Really listen to your kids. James 1:9 says, "Be quick to listen, slow to speak and slow to become angry." Most of us are slow to listen, quick to speak, and quick to get angry. If you really want to find out what is going on in your teen, begin to listen to what they say. As some teenagers put it:

"They should have tried to listen. I don't even try anymore."

"They sent me to counseling without trying to help me themselves. They just gave up on me."

"They wouldn't listen, they overreacted."

"When I try to explain my feelings to my mom, she does not understand or see it the same; so she gets upset, snaps at me and tells me I'm wrong. She doesn't listen to my whole story."

"My parents would be the greatest parents in the world if they didn't ask me to be honest about my feelings and then get totally upset if I express my true feelings."

"I wish that my parents would stop talking and listen to what I have to say. I want to tell them so much, but they never stop to listen to me."

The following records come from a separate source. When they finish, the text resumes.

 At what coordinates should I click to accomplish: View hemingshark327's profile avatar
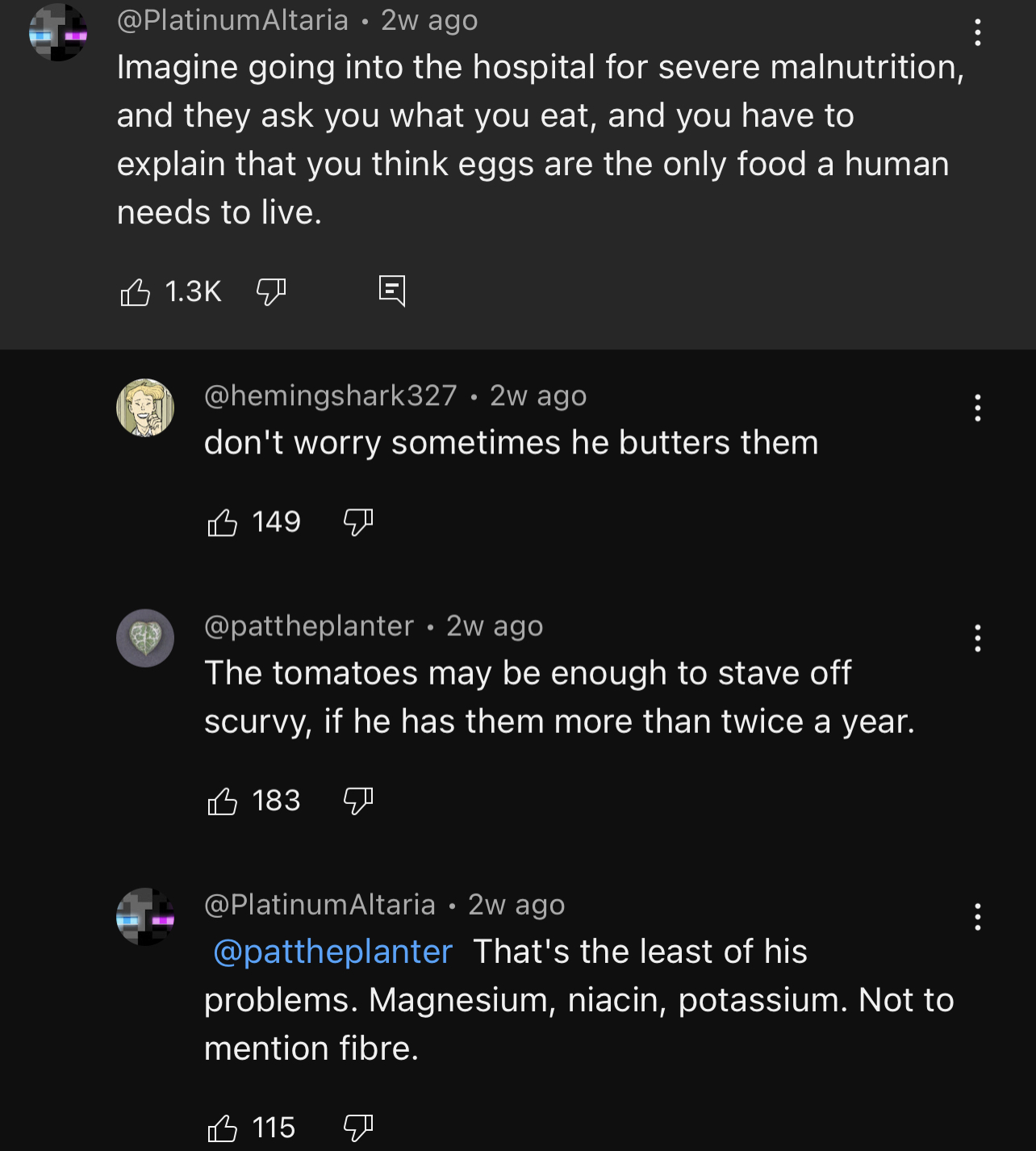tap(145, 408)
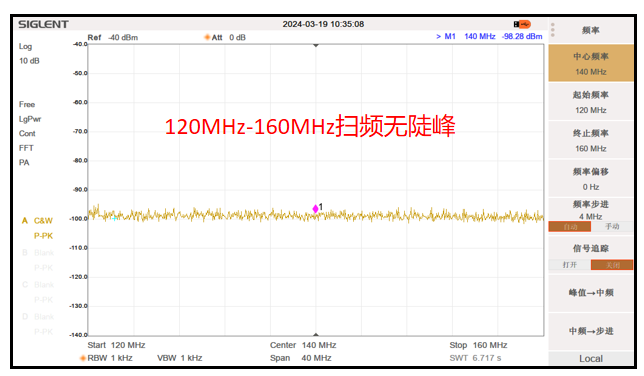Turn signal tracking on with 打开
The width and height of the screenshot is (644, 376).
[x=570, y=265]
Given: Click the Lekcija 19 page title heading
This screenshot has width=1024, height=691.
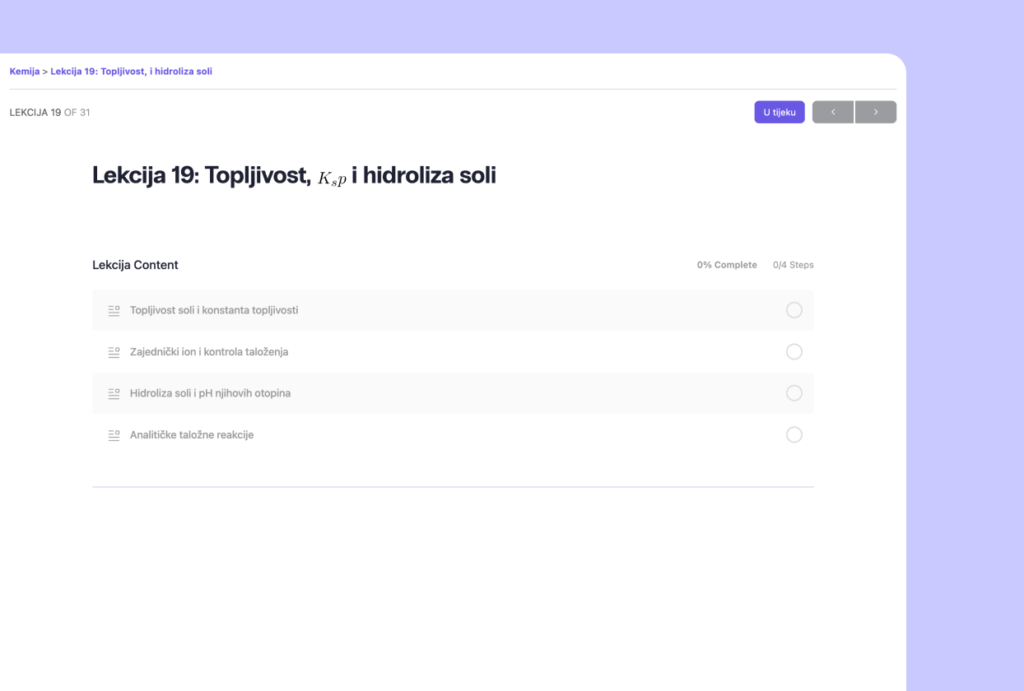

Make a habit of listening and not just when you ask, "What's going on in your life?" Listen when they share stories from school or other things that may seem unimportant to you. To keep your mind from wandering, repeat in your mind what they say to you.

Also, tune into the feelings behind the words. The words of a man's mouth are deep waters (Prov. 18:4). There's a person behind the words. They're trying to express something really deep if you'll only listen.

Something happens when you listen. The person you're listening to feels like you care enough to really tune in. You don't have to say you care. They can tell you do because you listen to them. That, in turn, will make your teen more inclined to listen to you.

There is, however, an unspoken reciprocity that makes a person feel obligated to listen to you after you have taken the time to listen to them. Don't make your teen feel obligated. Don't tell them they should listen. Wait for them to want to and you'll begin to see the walls break down.